* _DATASET_:

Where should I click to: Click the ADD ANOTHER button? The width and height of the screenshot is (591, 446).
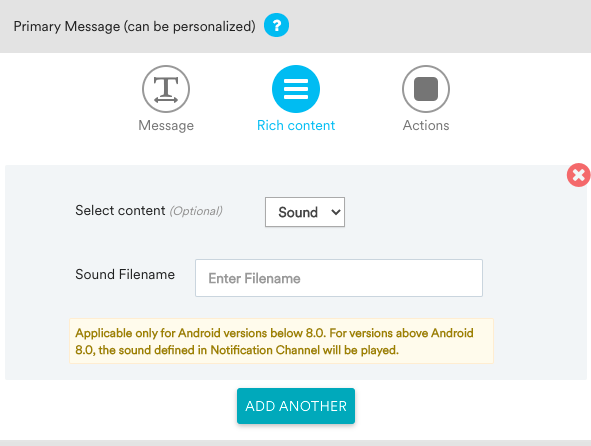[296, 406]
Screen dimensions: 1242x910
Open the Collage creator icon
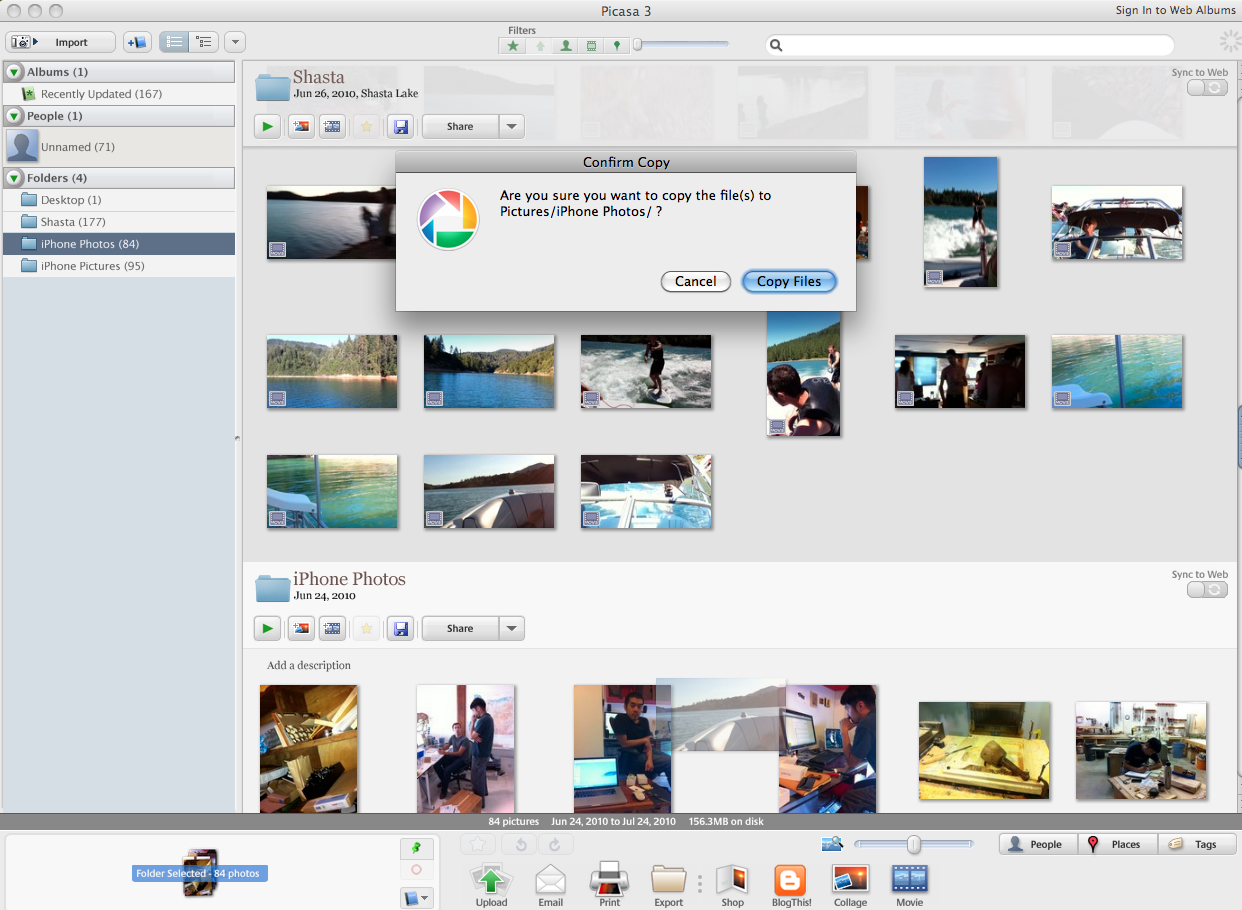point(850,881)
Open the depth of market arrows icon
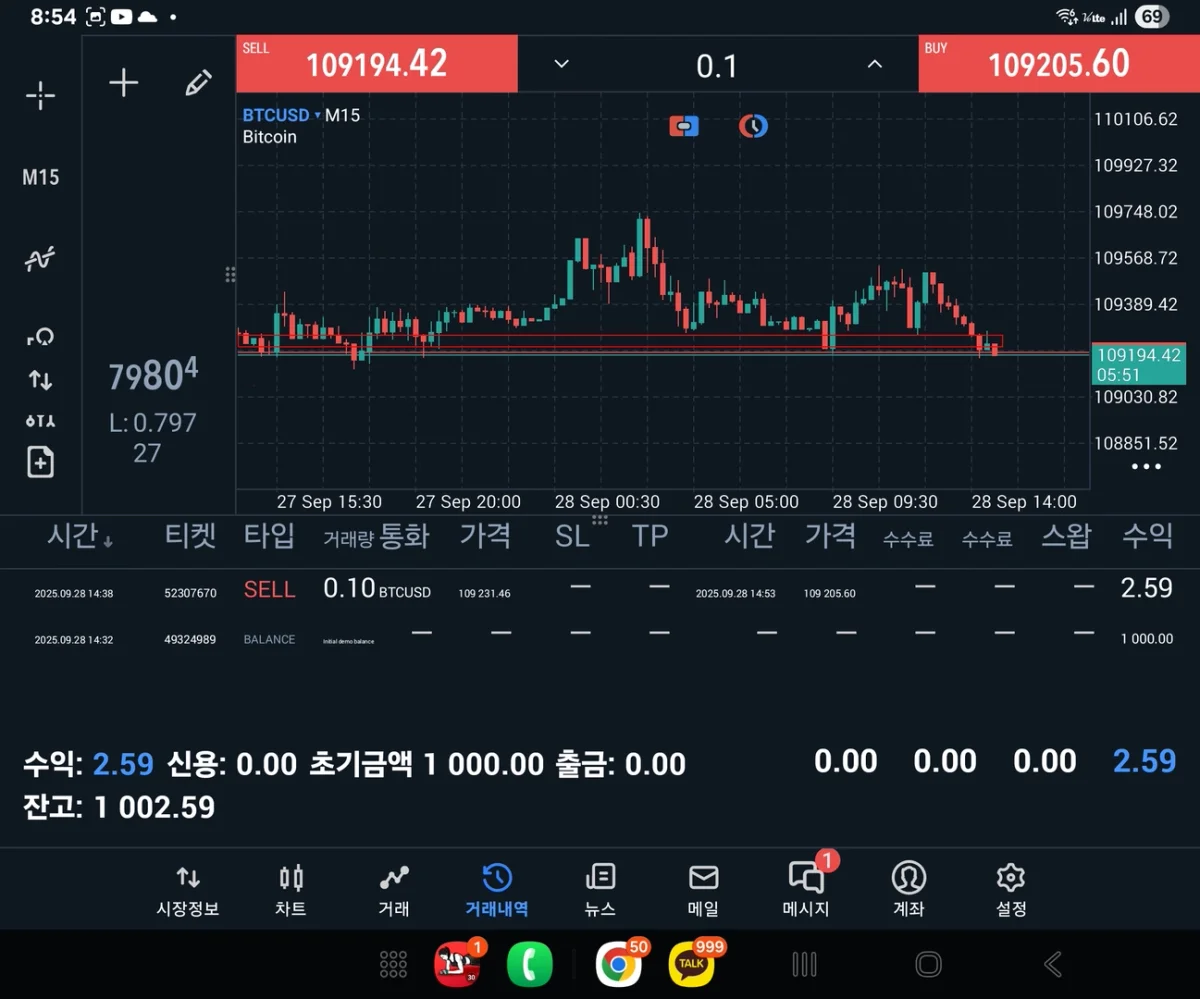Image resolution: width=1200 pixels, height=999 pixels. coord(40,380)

* _DIRECTION_:
Turn the lines of the items above into a Markdown table with the columns "Row" and "Line", numbering each row and skipping blank lines. Leave the pictures out of the table.

* _COMPLETE ANSWER_:
| Row | Line |
|---|---|
| 1 | Where should I click to: Click the ADD ANOTHER button? The width and height of the screenshot is (591, 446). |
| 2 | [296, 406] |
| 3 | Screen dimensions: 1242x910 |
| 4 | Open the Collage creator icon |
| 5 | point(850,881) |
| 6 | Open the depth of market arrows icon |
| 7 | Image resolution: width=1200 pixels, height=999 pixels. coord(40,380) |